### 完成下列任务
- A) 请将所示文本开头的句子"话说这题不能用 NTT 吗QAQ"译成英文。
- B) 根据所示文本回答下列问题:
(i) 常量 maxn 被赋予的值是多少?
(ii) 在函数 mul 中,函数 NTT 共被调用几次?
(iii) 函数 ksm 的返回值类型写作什么?

### 所示文本

话说这题不能用 NTT 吗QAQ

#include <bits/stdc++.h>
#define ll long long
#define Mid ((L+R)>>1)
using namespace std;
typedef pair<int,int> pii;
inline int read(){
	char c;int x=0;int b=1;do{c=getchar();if(c==45)b=-1;}while(c>57||c<48);
	do x=x*10+c-48,c=getchar();while(c<=57&&c>=48);x*=b;return x;
}
const int maxn=400010,mod=998244353,P=3;
int i,j,k,n,m,is_prime[maxn],prime[maxn],cnt;
ll A[5][maxn];
void init(){
	is_prime[1]=1;
	for(int i=2;i<maxn;i++)is_prime[i]=1;
	for(int i=2;i<maxn;i++){
		if(is_prime[i])prime[++cnt]=i;
		for(int j=1;j<=cnt && i*prime[j]<maxn;j++){
			is_prime[i*prime[j]]=0;
			if(i%prime[j]==0)break;
		}
	}
}
int R[maxn];ll tmp[maxn];
ll ksm(ll sum,int num){
	ll ans=1;
	while(num){
		if(num&1)ans=ans*sum%mod;
		sum=sum*sum%mod;
		num>>=1;
	}return ans;
}
void NTT(int len,ll *a,bool op){
	for(int i=0;i<len;i++)tmp[R[i]]=a[i];
	for(int i=0;i<len;i++)a[i]=tmp[i];
	ll Wn,w,P2=ksm(P,mod-2);
	for(int i=1;i<len;i*=2){
		Wn=ksm((op? P:P2),(mod-1)/(i*2));
		for(int j=0;j<len;j+=i*2){
			w=1;
			for(int k=0;k<i;k++,w=w*Wn%mod){
				int K=k+j;
				ll S1=a[K],S2=a[K+i]*w%mod;
				a[K]=(S1+S2)%mod;
				a[K+i]=(S1-S2+mod)%mod;
			}
		}
	}
}
void mul(int N,ll *a,ll *b){
	int len=1,L=0;
	while(len<=N*2)len*=2,L++;
	for(int i=0;i<len;i++)R[i]=R[i/2]/2+((i&1)*(1<<L-1));
	NTT(len,a,1);NTT(len,b,1);
	for(int i=0;i<len;i++)a[i]=a[i]*b[i]%mod;
	NTT(len,a,0);
	for(int i=0;i<len;i++)a[i]=a[i]*ksm(len,mod-2)%mod;
}
void init2(int l,int r){
	for(int i=l;i<=r;i++)

### 所给数据
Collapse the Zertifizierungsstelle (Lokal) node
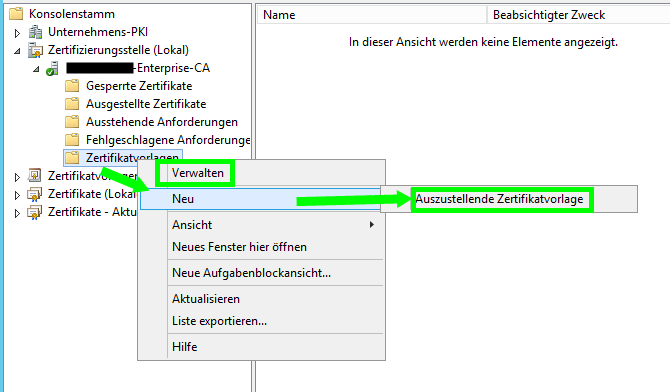Image resolution: width=670 pixels, height=392 pixels. pos(17,51)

### 参考解答
- A) By the way, can't NTT be used for this problem? QAQ

- B)
(i) 400010
(ii) 3 次
(iii) ll